→ **DIRECTION**: Can you output the rows from the line with "Task: Open Zabezpečení security shield icon" up to and including the line with "Action: pyautogui.click(x=412, y=211)" as a JSON list of strings, one string per line, with blank lines left out?

→ **DATASET CONTENT**:

---

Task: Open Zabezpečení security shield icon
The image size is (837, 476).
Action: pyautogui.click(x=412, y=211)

---

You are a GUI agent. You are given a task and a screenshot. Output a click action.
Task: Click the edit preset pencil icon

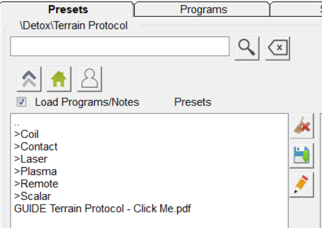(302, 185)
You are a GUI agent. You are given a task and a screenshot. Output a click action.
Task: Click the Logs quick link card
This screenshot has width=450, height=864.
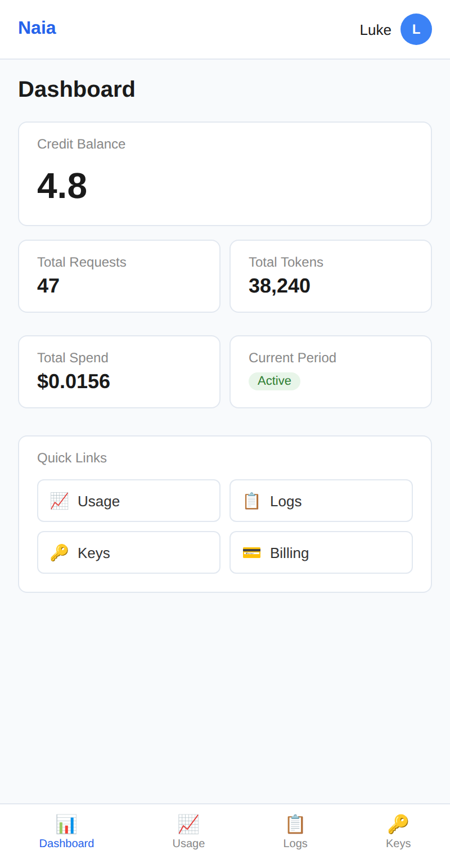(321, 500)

---

→ **OUTPUT FOR THIS TASK**:
[
  "Task: Open Zabezpečení security shield icon",
  "The image size is (837, 476).",
  "Action: pyautogui.click(x=412, y=211)"
]